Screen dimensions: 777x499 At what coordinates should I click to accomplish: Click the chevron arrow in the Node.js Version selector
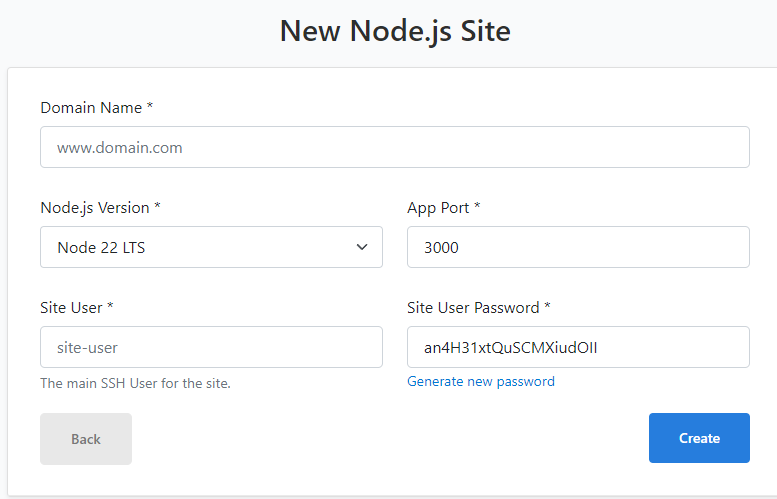[362, 247]
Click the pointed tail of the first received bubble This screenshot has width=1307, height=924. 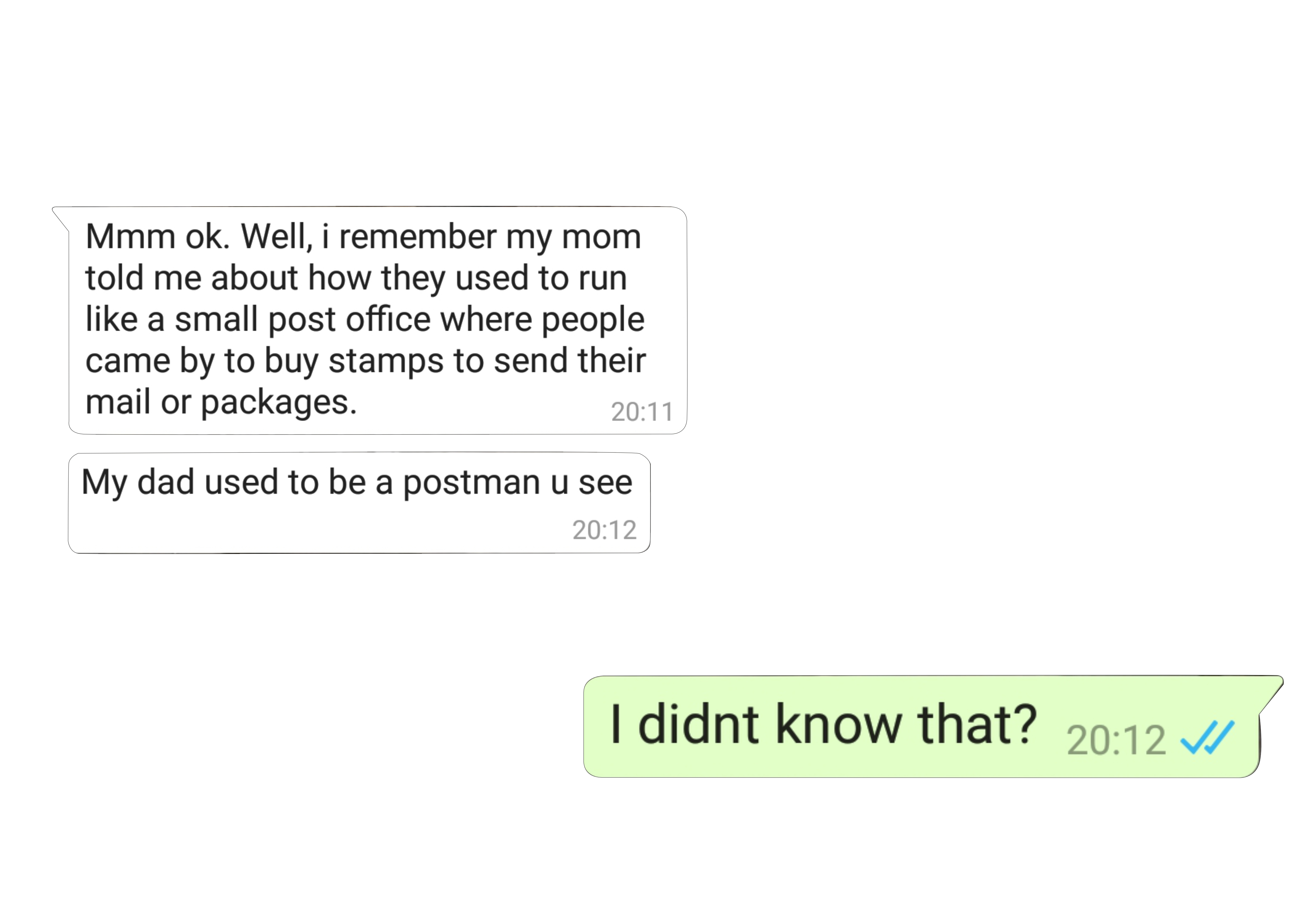[60, 217]
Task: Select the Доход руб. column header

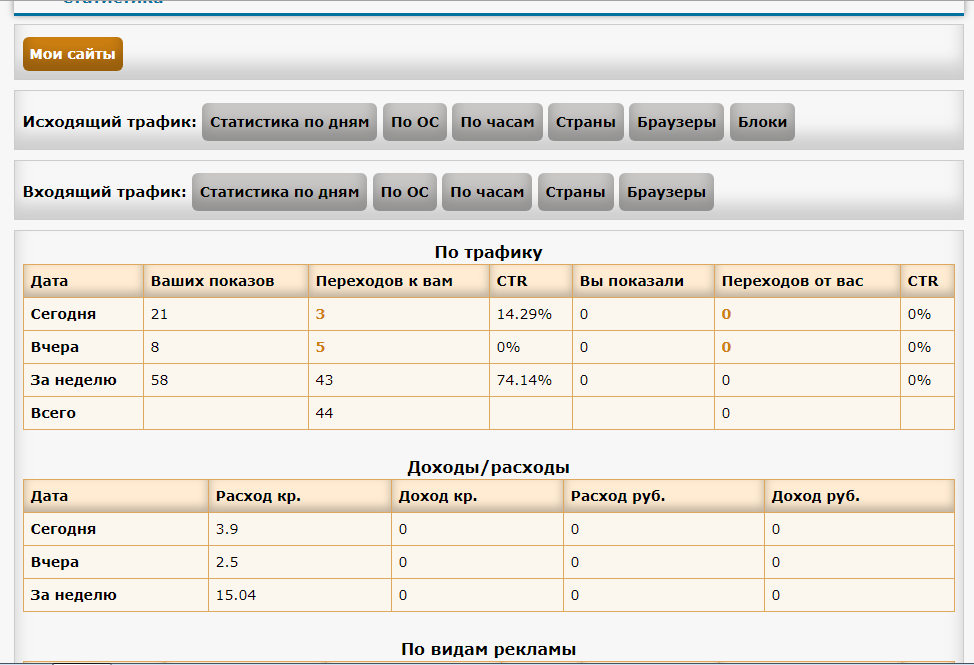Action: (x=816, y=496)
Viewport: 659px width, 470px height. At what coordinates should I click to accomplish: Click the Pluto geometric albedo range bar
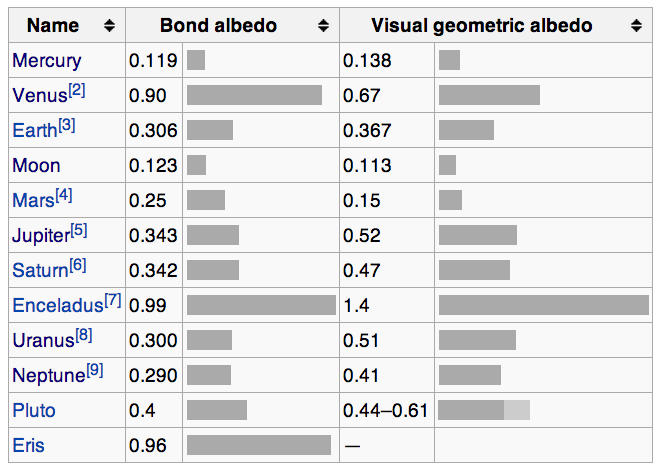(484, 410)
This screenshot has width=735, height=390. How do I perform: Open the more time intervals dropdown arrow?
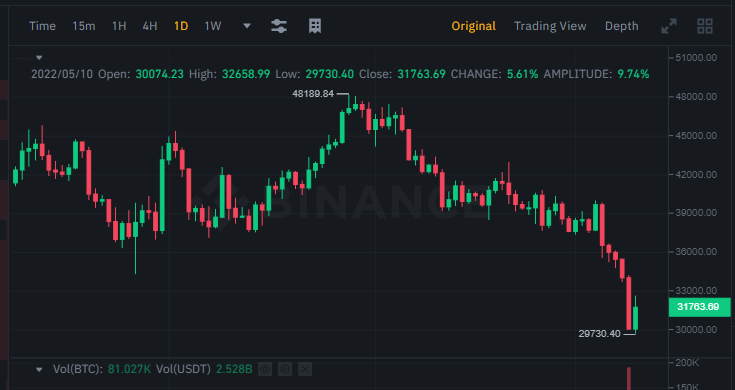[x=247, y=26]
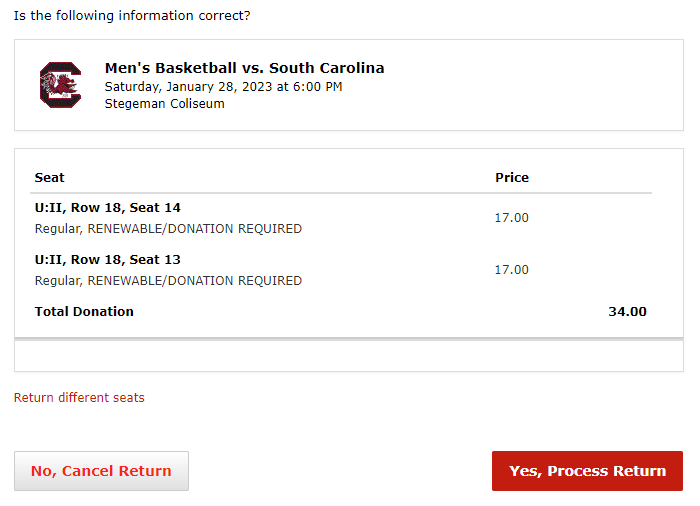Click the renewable/donation note under Seat 13
The image size is (700, 506).
coord(168,281)
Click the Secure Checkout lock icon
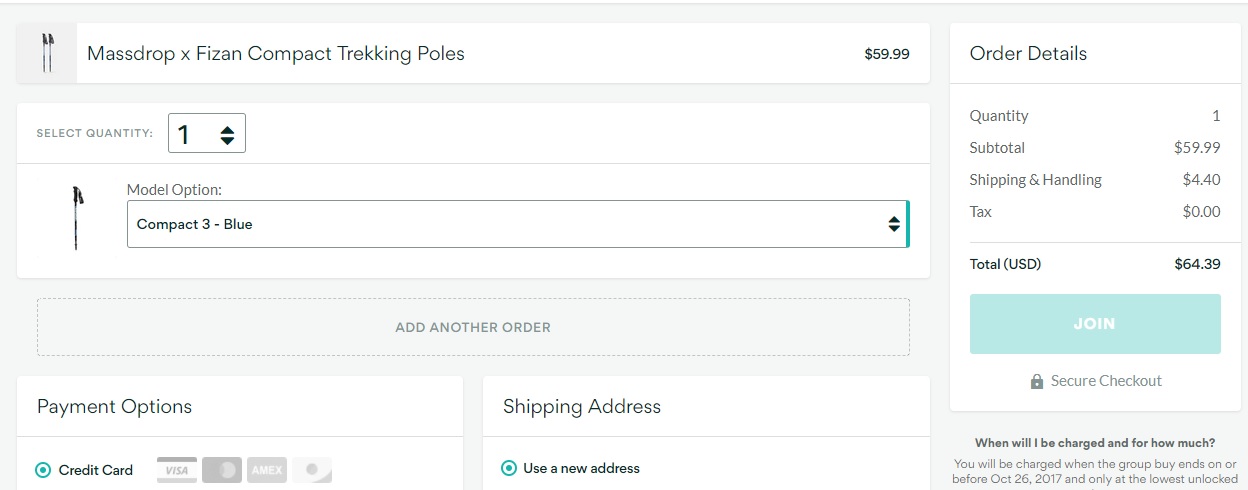Screen dimensions: 1248x490 point(1037,381)
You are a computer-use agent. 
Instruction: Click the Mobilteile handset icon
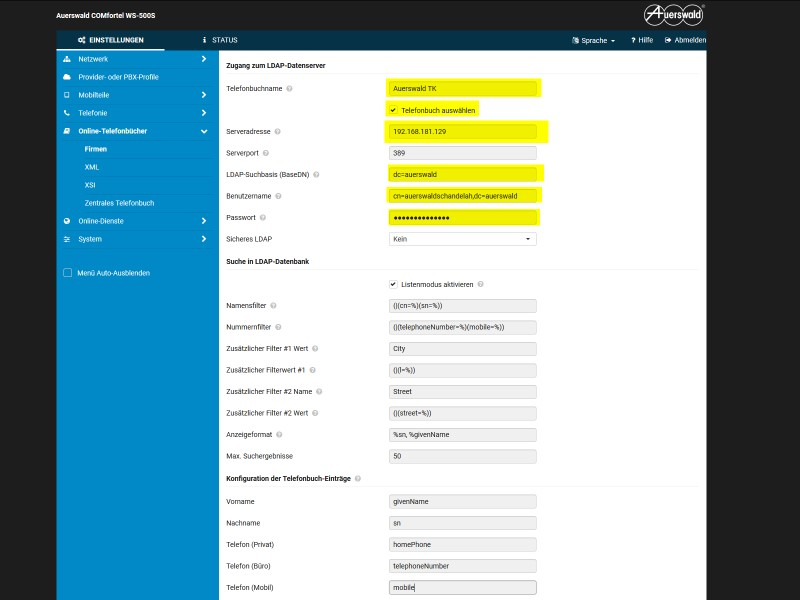point(67,95)
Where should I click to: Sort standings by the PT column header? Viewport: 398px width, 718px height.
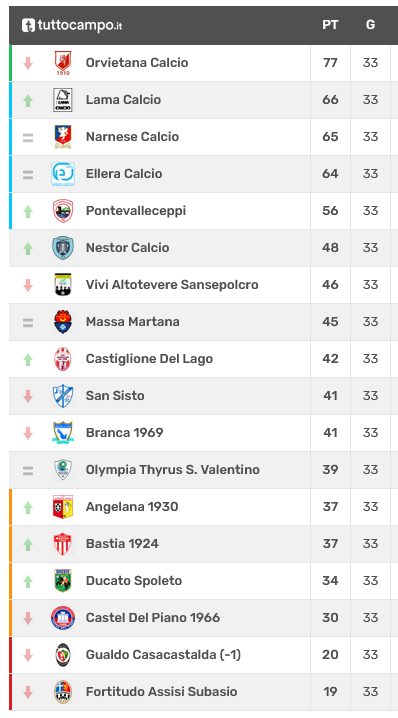point(330,25)

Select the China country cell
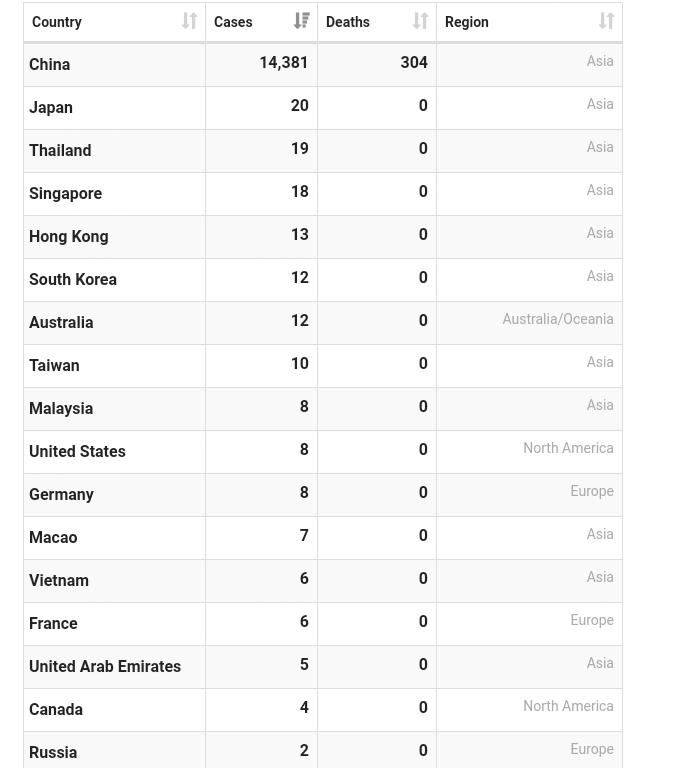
---*---
* _WHAT IS BEING ASKED_:
Leave out every picture, and copy exactly the lines from the line that contains "This screenshot has width=735, height=390." through the end of the material.

* _SOLUTION FOR THIS PROBLEM_:
This screenshot has width=735, height=390. How do I perform: Open the more time intervals dropdown arrow?
[x=247, y=26]
Click the renewable/donation note under Seat 13
The image size is (700, 506).
coord(168,281)
Click the Secure Checkout lock icon
Screen dimensions: 1248x490 point(1037,381)
You are a computer-use agent. 
Instruction: Click the Mobilteile handset icon
point(67,95)
Where should I click to: Sort standings by the PT column header? Viewport: 398px width, 718px height.
point(330,25)

Select the China country cell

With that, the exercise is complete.